#### ASSIGNMENT
Drop all images and give the records again exactly.

#### GIVEN RECORDS
_____

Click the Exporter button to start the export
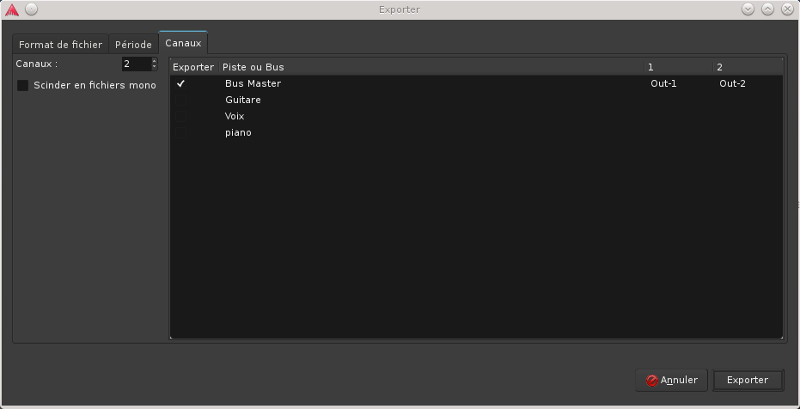 click(747, 380)
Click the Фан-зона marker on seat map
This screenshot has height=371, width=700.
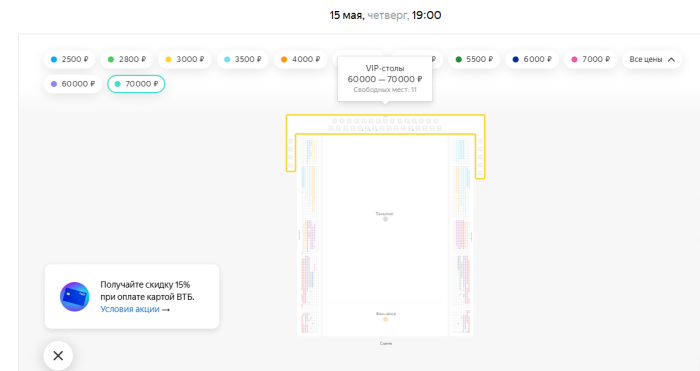tap(385, 319)
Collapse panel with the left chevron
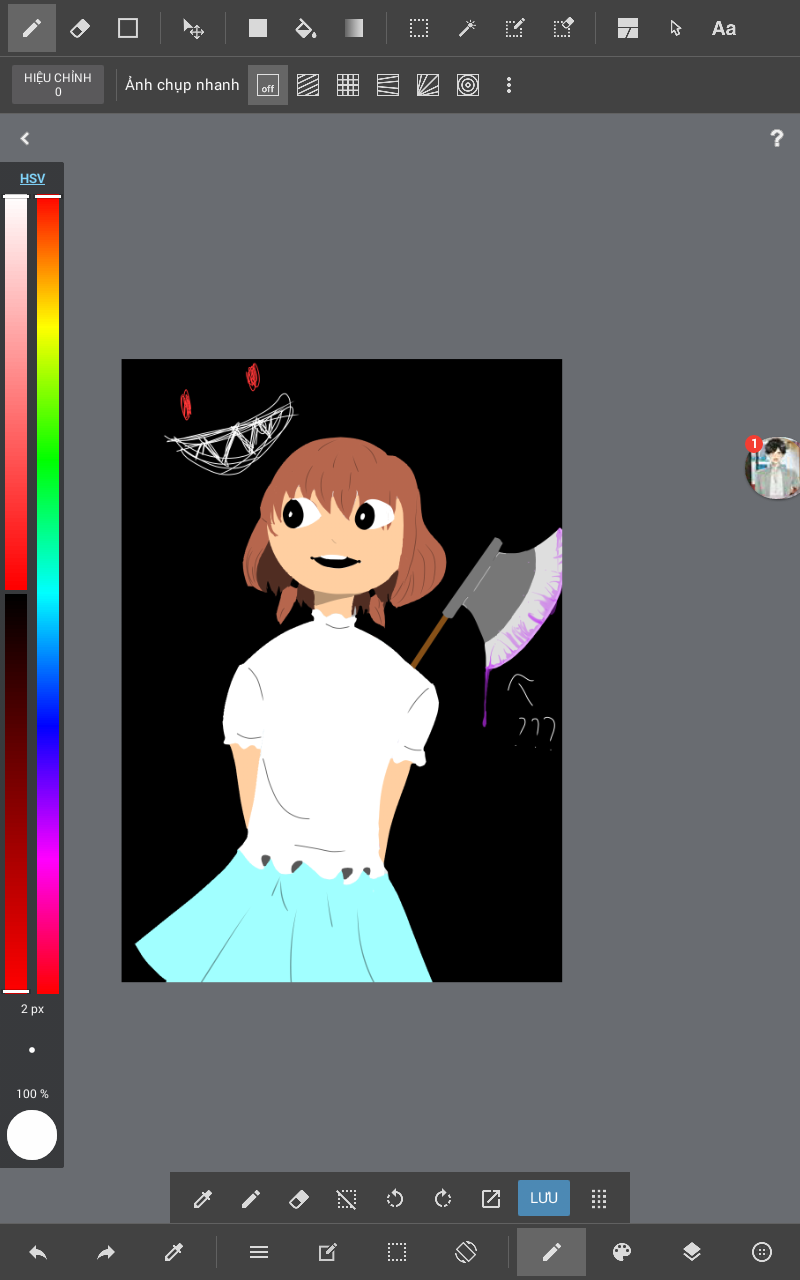800x1280 pixels. click(25, 139)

_____

#### RESPONSE TO THE EXERCISE
Click the Exporter button to start the export
 click(747, 380)
Click the Фан-зона marker on seat map
This screenshot has height=371, width=700.
tap(385, 319)
Collapse panel with the left chevron
800x1280 pixels. click(25, 139)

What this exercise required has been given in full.